Самолет взлетел и взял курс на Париж. В это же самое время где-то в Гренландии поднялся в небо ураган, в дальнейшем ему дали имя «Оскар», и тоже направился в сторону Парижа. Оскар и самолет с разных концов летели в столицу Франции.
– Я его люблю страстно, – добавила переводчица глухим голосом.
– Тогда почему ты все время уезжаешь из дома? – удивилась я.
– У него секретарша. Полетт. Только ты никому не говори.
– Откуда ты знаешь?
– Они проводят на работе по восемь часов. И всегда вместе.
– Ну и что? Это его работа.
– Когда люди все время вместе, они становятся ОДНО. Он ходит домой только ночевать.
– Это тоже много, – сказала я. – Где бы ни летал, а приземляется на свой аэродром.
– Не хочу быть аэродромом. Я хочу быть небом. Чтобы он летал во мне, а не приземлялся.
– А сколько вы женаты? – спросила я.
– Двадцать лет. Он мой первый мужчина, а я его первая женщина. Он захотел взять новый сексуальный опыт.
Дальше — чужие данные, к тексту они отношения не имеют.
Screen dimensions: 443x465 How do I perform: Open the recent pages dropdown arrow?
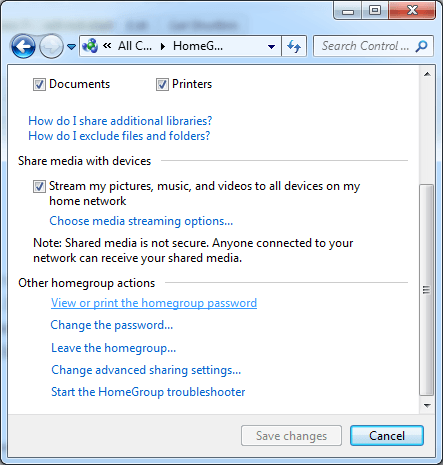(71, 47)
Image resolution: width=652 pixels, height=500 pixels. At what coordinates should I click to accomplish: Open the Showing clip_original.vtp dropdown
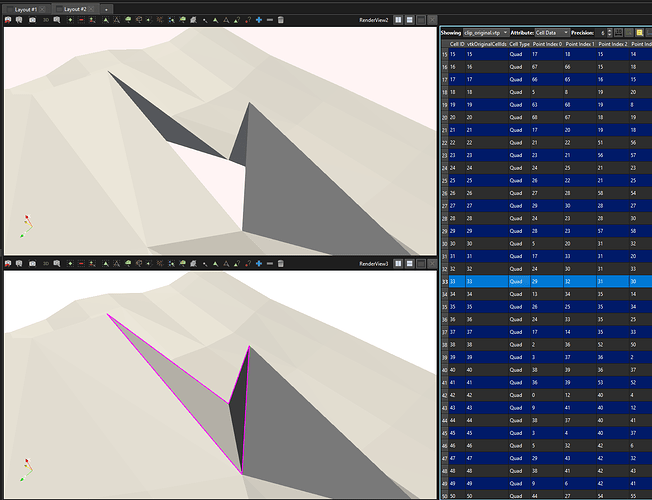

Последняя фраза звучала как подстрочник. И я поняла, что Настя, когда волнуется, начинает думать по-французски.
Я не предполагала в Анестези таких глубоких трещин. Я думала, у нее все легче, по-французски. Между ее высоких ног прятался маленький треугольник, наподобие Бермудского, куда все проваливались и исчезали без следа. Все, кроме одного. Ее мужа.
– Ты боишься, он уйдет? – спросила я.
– Нет. Не боюсь. Он любит нашу дочь.
– Значит, он останется с тобой…
– Но будет думать о другой.
– Пусть думает о чем хочет, но сидит в доме.
– Только русские так рассуждают.
– Но ведь ты тоже русская, – напомнила я.
– Держать в руках НИЧТО. Но держать. Лучше умереть, чем так жить!
– Нет, – сказала я. – Лучше так жить, чем умереть.
Я была воспитана таким образом, что главная ценность – семья. Нужно сохранять ее любой ценой, в том числе и ценой унижения. Кризис пройдет, а семья останется.
Анестези привыкла быть самой лучшей. И подмена ее треугольника другим воспринималась ею как смерть внутри жизни. Она бунтовала словом и делом. Но ничего не помогало.
– Я люблю его страстно, – снова повторила она.
На этих словах самолет и Оскар встретились друг с другом. Оскар обнял самолет и сжал его. Самолет затрепетал, как рыба, выброшенная на берег.
Погас свет. Кто-то закричал.
Переводчица заерзала на месте, стала шуровать рукой в своей сумке.
– У тебя есть карандаш? – спросила она.
– Зачем тебе?
– Я напишу мужу прощальное письмо. Чтобы он не женился на Полетт. Никогда.
– Очень эгоистично, – сказала я.
Мне стало плохо. Казалось, что печень идет к горлу. Это самолет резко терял высоту.
Я хотела спросить: а кто передаст письмо ее мужу, если самолет разобьется? Хотя листок бумаги не разбивается, и его можно будет найти среди пестрых кусков из тел и самолета.
Японцы молились и молчали. Я закрыла глаза и тоже стала молиться. Молитв я не знаю и просто просила Бога по-человечески: «Ну, миленький, ну пожалуйста…» Именно такими словами моя дочка просила не отводить ее в детский сад и складывала перед собой руки, как во время молитвы.
Японцы молчали, закрыв глаза. Орали европейцы. Но как выяснилось, напрасно орали. Командир корабля резко снизил высоту, опустил машину в другой воздушный коридор, вырвался из объятий Оскара. И благополучно сел. И вытер пот. И возможно, хлебнул коньяку.